Murió en febrero de 1916 pero nos heredó grandes imágenes, como la princesita traviesa, hija del “rey que tenía un rebaño de elefantes y un quiosco de malaquita”; la misma que subió al cielo a robar una estrella para colocarla en su pecho. Quién no sintió ternura por esa niña o acaso habrá querido consolar a la otra “la princesa esta triste/¿qué tendrá la princesa?/los suspiros se escapan de su boca de fresa.” Quien no sintió nostalgia por aquel inmortal sentencia “juventud divino tesoro/ ya te vas para no volver/ cuando quiero llorar no lloro/ y a veces lloro sin querer”. O bien estremecerse con aquella fatalidad: “dichoso el árbol porque es apenas sensitivo/y más la piedra dura porque ésa ya no siente” y temblar con “el espanto seguro de estar mañana muerto”.

Quien no sintió las fauces del temible lobo de Gubbio cuando le riposta al “varón de corazón de lis, al mínimo y dulce” cuando dice “Hermano Francisco no te acerques mucho”. Quien no escucha el replicar de las trompetas con aquella marcha: “Ya viene el cortejo/ ya viene el cortejo/ya se oyen los claros clarines/la espada se anuncia con vivo reflejo”. Quien no exclamaría en estas épocas turbulentas: “Oh señor Jesucristo/ Por qué tardas? Qué esperas/ en tender tu manto sobre las fieras”.

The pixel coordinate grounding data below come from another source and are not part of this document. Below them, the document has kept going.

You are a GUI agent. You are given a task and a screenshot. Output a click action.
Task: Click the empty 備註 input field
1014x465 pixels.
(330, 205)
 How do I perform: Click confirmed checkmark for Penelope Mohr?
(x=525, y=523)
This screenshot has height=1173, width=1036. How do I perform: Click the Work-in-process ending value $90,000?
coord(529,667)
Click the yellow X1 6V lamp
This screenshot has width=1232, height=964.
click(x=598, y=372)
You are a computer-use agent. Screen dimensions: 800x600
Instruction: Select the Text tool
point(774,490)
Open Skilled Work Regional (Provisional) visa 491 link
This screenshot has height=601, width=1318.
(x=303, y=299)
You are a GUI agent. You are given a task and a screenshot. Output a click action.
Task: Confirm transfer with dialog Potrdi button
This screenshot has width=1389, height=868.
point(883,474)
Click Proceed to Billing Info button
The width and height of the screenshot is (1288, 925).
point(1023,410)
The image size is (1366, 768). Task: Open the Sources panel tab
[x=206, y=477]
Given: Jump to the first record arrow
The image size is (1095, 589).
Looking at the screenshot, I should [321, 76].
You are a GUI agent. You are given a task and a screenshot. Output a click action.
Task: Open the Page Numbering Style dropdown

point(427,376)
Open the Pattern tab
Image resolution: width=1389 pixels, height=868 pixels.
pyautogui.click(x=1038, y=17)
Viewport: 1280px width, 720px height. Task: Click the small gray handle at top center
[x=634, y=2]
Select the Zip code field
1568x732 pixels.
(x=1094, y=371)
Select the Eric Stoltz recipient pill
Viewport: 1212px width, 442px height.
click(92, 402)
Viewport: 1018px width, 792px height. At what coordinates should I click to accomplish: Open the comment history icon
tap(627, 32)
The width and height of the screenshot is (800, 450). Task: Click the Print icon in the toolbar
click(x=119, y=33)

Darío presintió su muerte porque repetía en el viaje de regreso que “quería descansar en las rudas garras de mi amado León”. Su cerebro como Einstein fue sustraído para estudios.

Es este muy poco espacio –y cualquier otro espacio sería mínimo– para compartir algunas pinceladas del más grande poeta de la América Hispana.

PD. A quienes afirman que escribió esos maravillosos poemas porque tomaba mucho, quisiera enviarles una caja de whiskey para esperar que, una vez bebidos, redacten tan solo una línea como las del gran Darío.